In the 2014 Designers & Dragons: The '90s, game historian Shannon Appelcline noted that "Though small press, [Kalamar] was lauded for its colorful maps and its attention to details — making it in some ways like a more fantasy-oriented version of Columbia Games' classic Hârn."

====Other 1st edition reviews====
- d8 Magazine Issue 1 (1995, p. 66)
- The Guild Companion (December 2001)
- Legions Realm Monthly Issue 5 (January 2003, p. 1)

===Dungeons & Dragons 3===

Kingdoms of Kalamar Campaign Setting; a sourcebook with D&D licensed logo

In the late 1990s, as Wizards of the Coast (WotC) developed a Dungeons & Dragons 3rd edition, Kenzer & Co. negotiated with them to produce a licensed version that would use the new rules. On November 1, 2000, WotC announced via press release that Kingdoms of Kalamar, produced by Kenzer & Company, would become an official Dungeons & Dragons world using the Third Edition rules.

The Sourcebook of the Sovereign Lands and the Mythos of the Divine and Worldly were combined, and nearly 100,000 words of new material were added to create a hardcover book retitled Kingdoms of Kalamar Campaign Setting Sourcebook that was published in 2001. Shannon Appelcline noted that this campaign setting was the first Third Edition licensed product to market, even beating out WotC's own Forgotten Realms campaign setting. Appelcline also noted that, due to its "first to market" position, "the new Kalamar line did much better than its first incarnation." Kenzer & Company subsequently released 30 licensed products to support it.

This edition was nominated for the Origins Award for Best Roleplaying Game.

In 2005, the last Kalamar products were released as hardcover books sporting the D&D logo. Subsequent products were released by Kenzer & Company as PDFs with no D&D logo.

On July 11, 2007, Kenzer & Company announced that their license with WotC would expire in August of that year.

====Reception to D&D 3 edition====
In Issue 31 of the French games magazine Backstab, Michaël Croitoriu compared this edition to watching Ingmar Bergman's The Seventh Seal, saying, "After half an hour, you're sound asleep. In fact, it took me no less than ten days to digest this game world." Croitoriu blamed this on the strategy of simply reprinting all of the old material from the 1st edition and adding some new material rather than starting from scratch and rewriting the entire setting. Croitoriu also was not impressed with the interior art, calling it "worthy of an eight-year-old child." He also noted that there were no new races, character classes, or significant new rules in this edition. Croitoriu recommended that any other rival campaign setting for the Third Edition would be a better alternative to this product.

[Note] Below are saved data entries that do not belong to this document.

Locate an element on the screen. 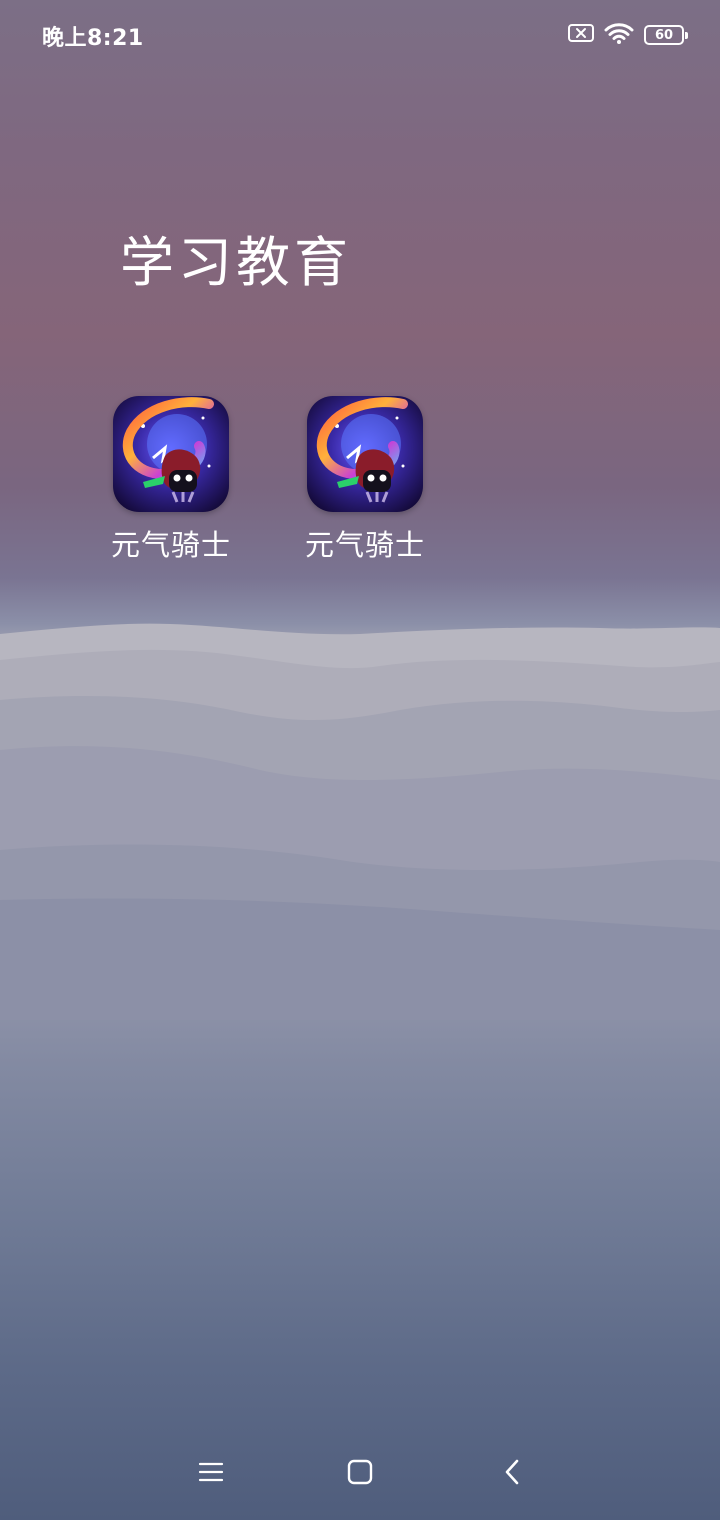  wifi-icon is located at coordinates (619, 35).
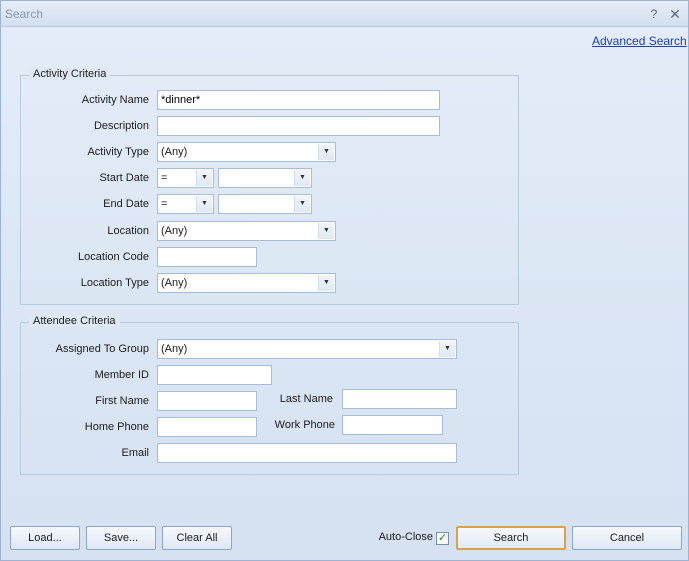 This screenshot has width=689, height=561. Describe the element at coordinates (174, 349) in the screenshot. I see `assigned-group-value: (Any)` at that location.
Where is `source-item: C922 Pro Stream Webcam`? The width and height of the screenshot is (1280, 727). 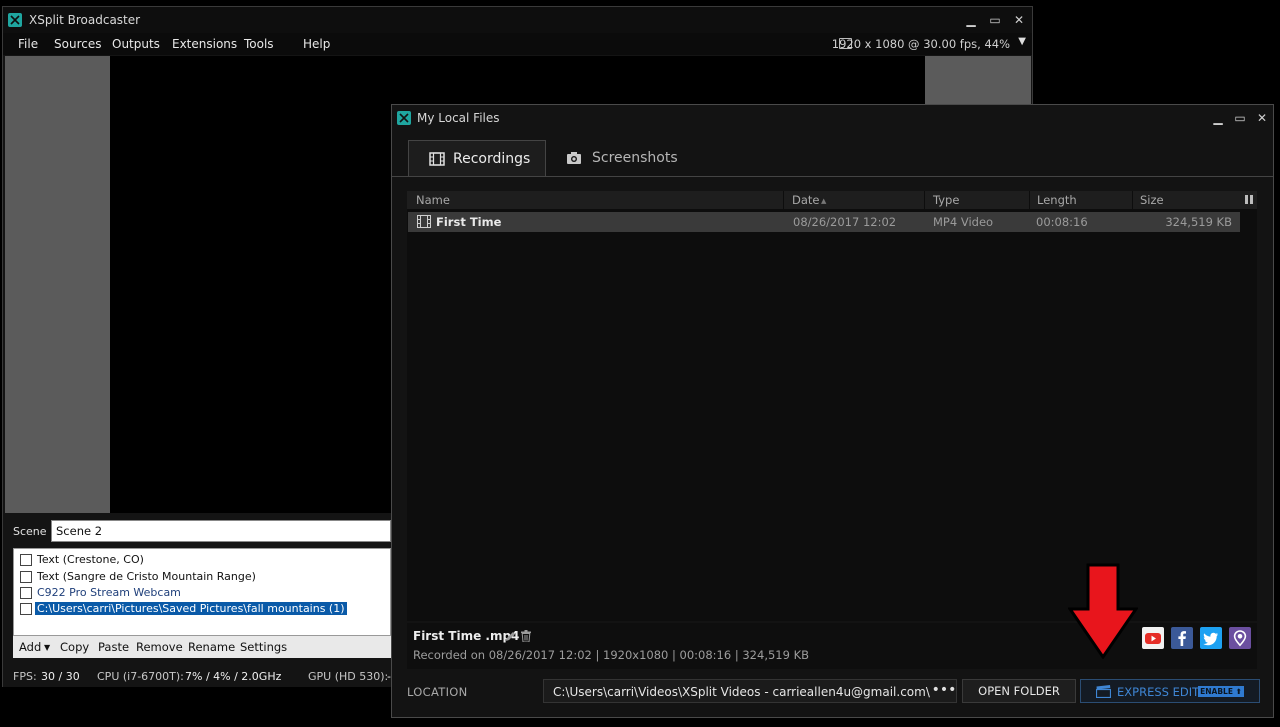 source-item: C922 Pro Stream Webcam is located at coordinates (203, 593).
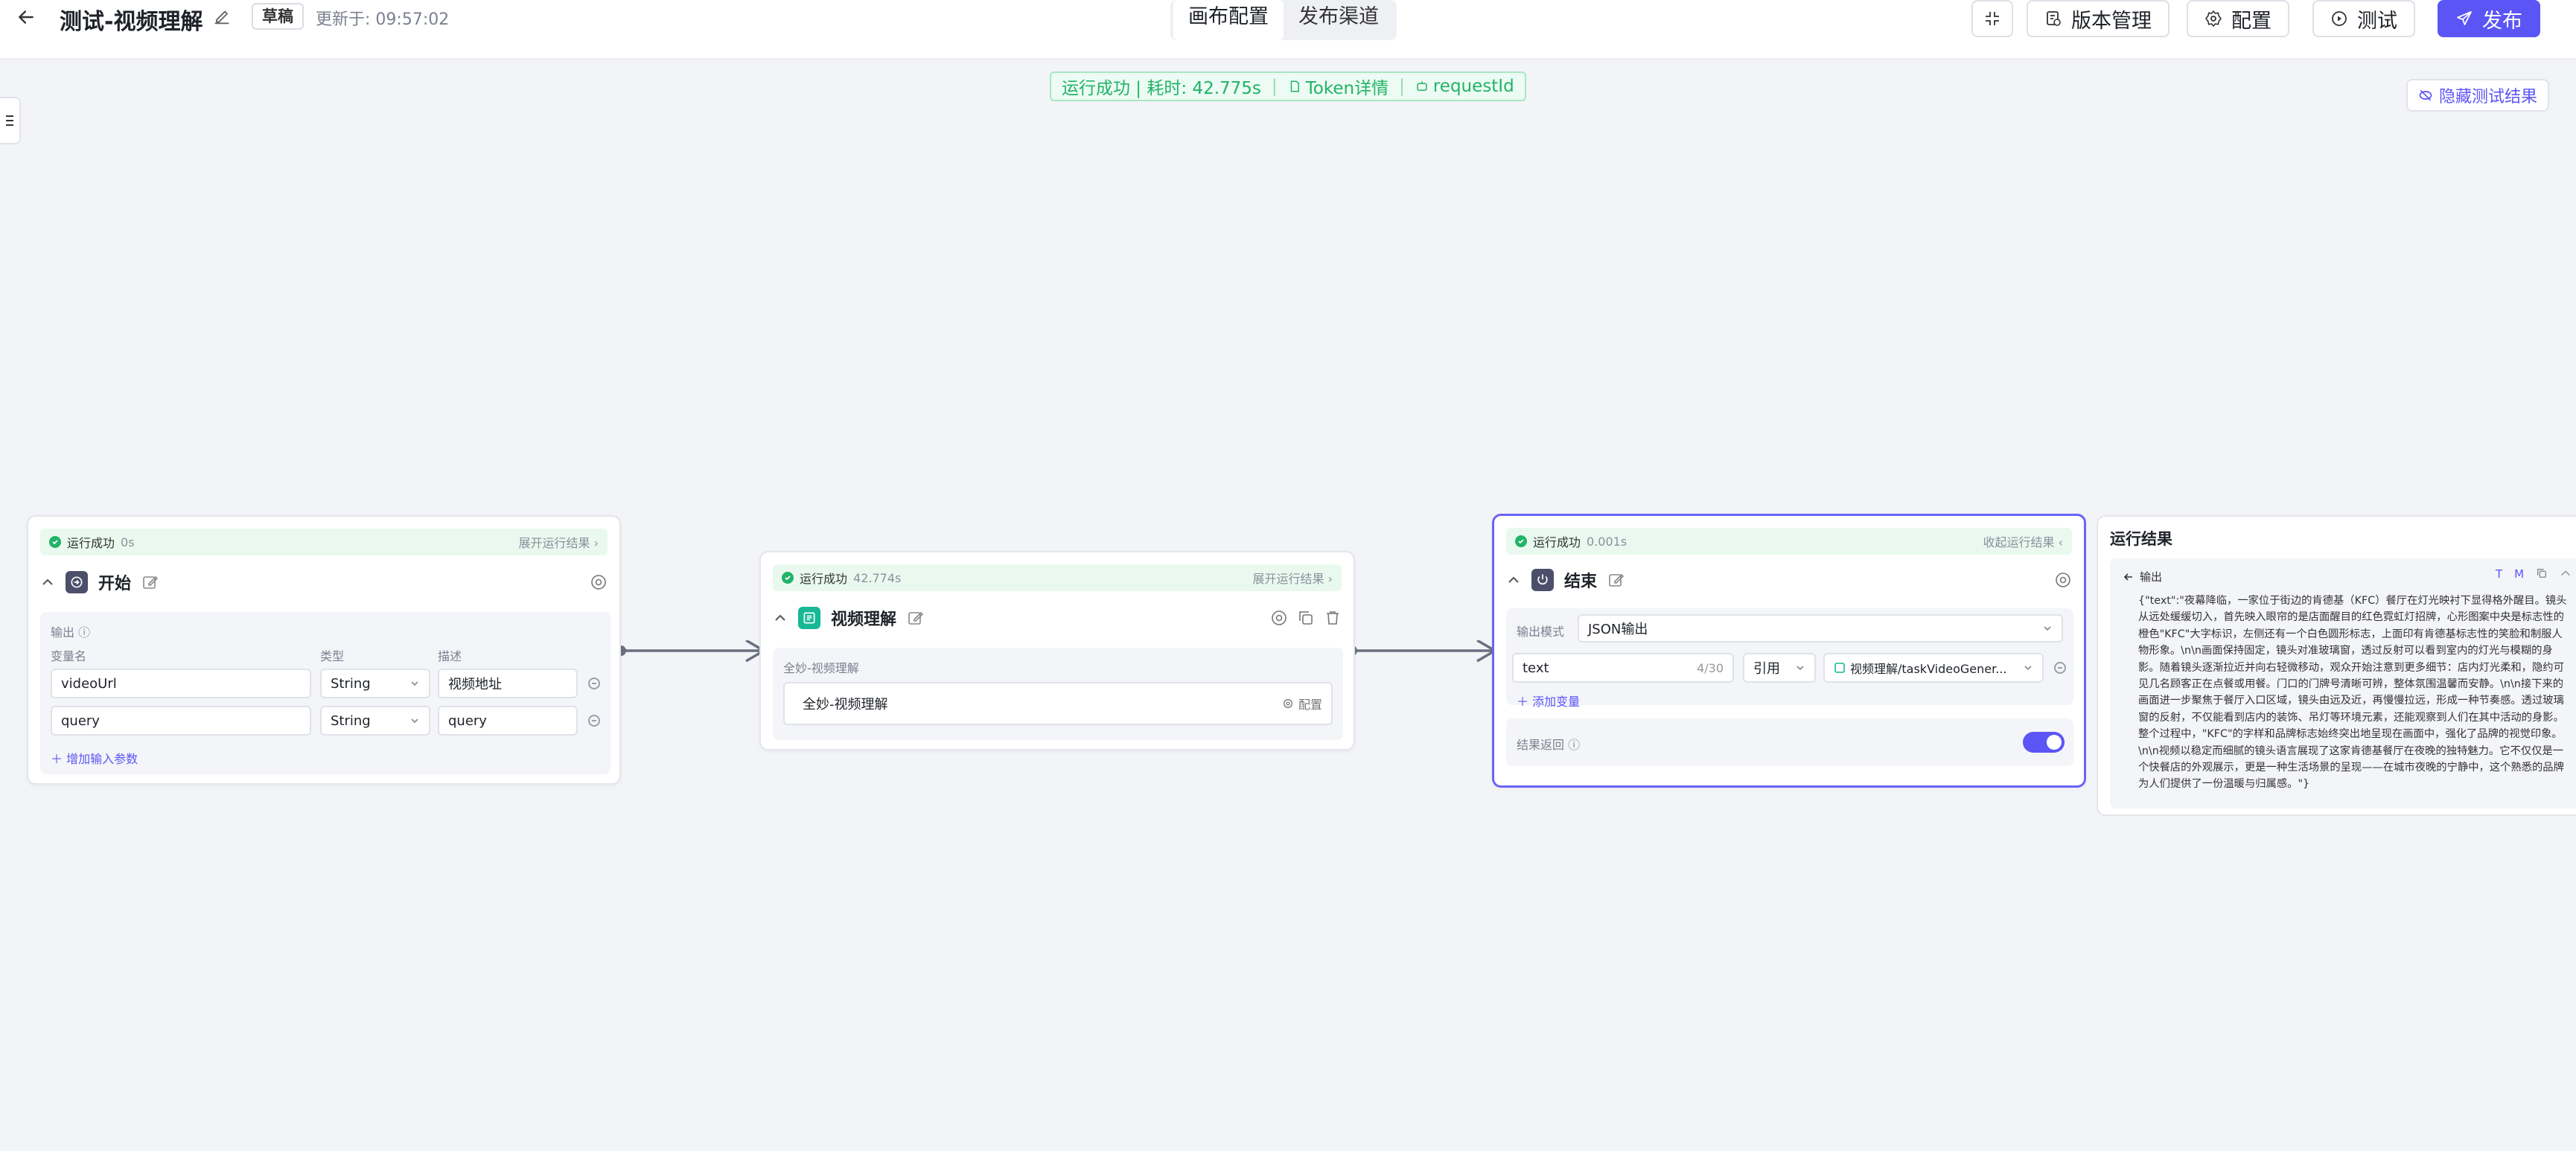 This screenshot has height=1151, width=2576. I want to click on collapse-results-link: 收起运行结果 ‹, so click(2024, 541).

Pyramid found that while the original edition of The Kingdoms of Kalamar originally had numerous game stats relating to 2nd edition Dungeons & Dragons, once the Kingdoms were made an official Dungeons & Dragons setting in third edition, it had very few D&D specific references.

=== Hackmaster ===
In 2006, Kenzer & Company announced that Kingdoms of Kalamar would be the official setting of the second version of their HackMaster roleplaying game.

=== Dungeons and Dragons 4th edition ===
In 2008, WotC released Dungeons & Dragons 4th edition. In the summer of 2008, Kenzer & Company released a compilation of the Campaign Setting and Atlas as a new PDF updated to Fourth Edition rules.

This release was not published under the terms of WotC's Game System License (GSL), becoming the first third-party publication to do so. Company president David Kenzer, a lawyer specializing in Intellectual Property, posted on the internet, "Copyright infringement is basing your work on someone else's creative expression. Rules are not creative expression. Also, it is not ‘based’ on their rules. It happens to 'work with' their rules."

Like many products created by various publishers using Fourth Edition rules, this edition of Kalamar was unsuccessful, and Kenzer and Company did not produce any supplements.